Gazeteye göre Anastasiadis, “2014’ün ülkemizin yaşamakta olduğu ekonomik sorunlardan ve özellikle de milli davamızdan nefes alabileceği, mantığın, özellikle de adaletin, BM ve AB ilke ve değerlerinin hakim olacağı bir yıl olmasını diliyorum ki kurtuluşa, yeniden birleşmeye, vatanımız için ilerleme şartlarının oluşturulmasına gidebilelim” dedi.

RUM HALKININ YÜZDE 74’Ü YAKIN ZAMANDA ÇÖZÜM PERSPEKTİFİ GÖRMÜYOR
Devamla Omiru’nun ve Lillikas’ın açıklamalarına yer veren gazete haberine, “Prime Market Research and Consulting” adlı kuruluşun 9-12 Aralık döneminde yaptığı kamuoyu yoklaması sonuçlarını da ekledi.

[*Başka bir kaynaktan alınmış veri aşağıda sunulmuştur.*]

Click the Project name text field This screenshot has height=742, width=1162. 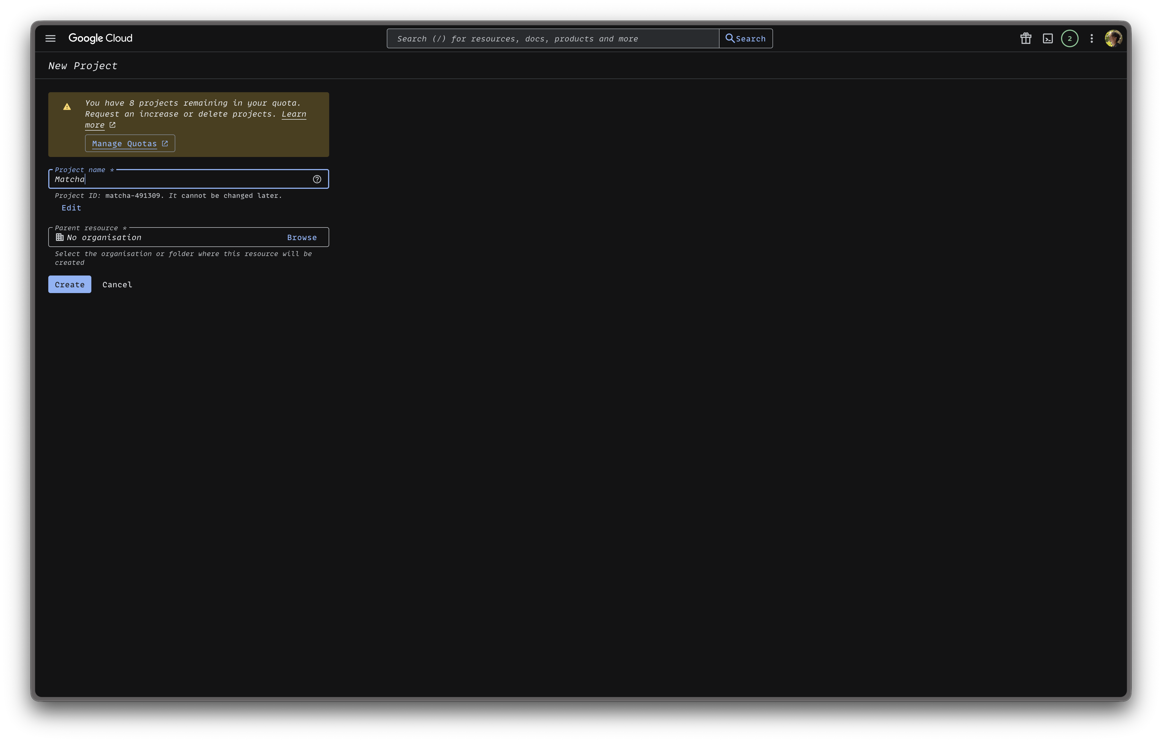[183, 179]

Habere göre, Rum halkının yüzde 74 gibi ezici bir çoğunluğu önümüzdeki iki ay içerisinde Kıbrıs sorununun çözüm perspektifi olmadığına inanıyor. Ve iki Rum’dan biri buna kesin gözüyle bakıyor. Bunun yanında, her iki Rum’dan biri gelişmeleri çok yakından takip ediyor. Görüşüne başvurulanların yüzde 60’ı da Rum Yönetimi Başkanı Nikos Anastasiadis’in Kıbrıs sorunundaki icraatlarını onaylıyor.